:: DOCUMENT EXTRACT ::

##########

The most disappointing Christmas I ever experienced was the first year I was married and we decided, I’m sure this was Tom’s idea, that we would not exchange presents since we were both students and we had limited funds.  The truth is we had plenty of money, but Tom was following his family’s ugly rules of frugality.  Secretly, I hoped he had enough intuition and knowledge of the female heart to buy me a bauble of some kind.  I hoped he would surprise me.  He was as clueless as a cabbage and so was I.

So we spent the day at family parties watching every one else open their presents and acting delighted for them.  In the evening we went to my parents’ house and Mother brought out two large boxes, one for each of us, and I thought, at last, I’m going to get a nice present.  Maybe a new sweater, or blouse, or both.  Unfolding the tissue paper, I found not a sweater, not a blouse but temple clothes.  Lots of them.  I love the temple, but I didn’t want to carry my temple clothes in a little suitcase as if I was going to Grandma’s house.  I didn’t want them for Christmas.  Is this what it meant to be grown up and married:  I had to smile and say thank you for temple clothes?  I did smile and I did say thank you.

Late that night, in bed, Tom said, “Well, that didn’t work.  Let’s never do that again.”  And we never did.

It wasn’t until we had been married many years and had our own children that our families gathered at Christmas and played out the Christmas story, with cousins dressed in sheets and towels and rope performing as Joseph and Mary, angels, wise men, and shepherds while my father read the story from Luke.  Then Santa Claus would make his appearance.

I am struck by the imbalance of our family’s celebration of Christmas.  So much more Santa Claus, Christmas trees and gifts, then attention to the birth of the Savior, but I am not bothered by it.  We don’t need Christmas to remind us that Jesus is the Christ and that He is our Savior.  We know it from church attendance, scripture study, and prayer.  We rejoice in our Savior’s birth all year long.  Each day, we struggle with faith and wrestle with our imperfections.  Each day, we give thanks to the God who created us for this terrifying and exhilarating trip on planet earth.  In fact the only difference between Christmas, the holiday, and the rest of the year is Santa Claus, the tree and presents.  We carry Christ in our hearts all year long.

 Many of the people I have loved in Christmases past have died.  I am grateful for the holiday, Christmas, with all its pagan accouterments, because it brought us together to sing, laugh, play and feast and to remember.  It still does.

 When my granddaughter, Lucy, died a few years ago, I knew with all my heart that it wasn’t over; that she and I would meet again and we would know each other.  This is Christ’s gift to us.  I want to sing his name:  Wonderful, Counselor, the everlasting Father, the Prince of Peace.  I want to sing it all year long.

##########

:: MATERIAL SUPPLIED ::
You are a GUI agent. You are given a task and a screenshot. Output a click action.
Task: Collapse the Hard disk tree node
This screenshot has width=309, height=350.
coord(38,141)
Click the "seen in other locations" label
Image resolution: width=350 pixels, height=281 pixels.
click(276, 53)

##########

Mark each statement yes or no according to the Christmas essay, quoting the words from it that settle the point: (a) In the first year of marriage, the couple really had little money. (b) The narrator's mother brought out a large box for each of them. (c) In the later family Christmas story, the narrator's father read from Luke.

:: TASK ANSWER ::
(a) No: "The truth is we had plenty of money"
(b) Yes: "Mother brought out two large boxes, one for each of us"
(c) Yes: "while my father read the story from Luke"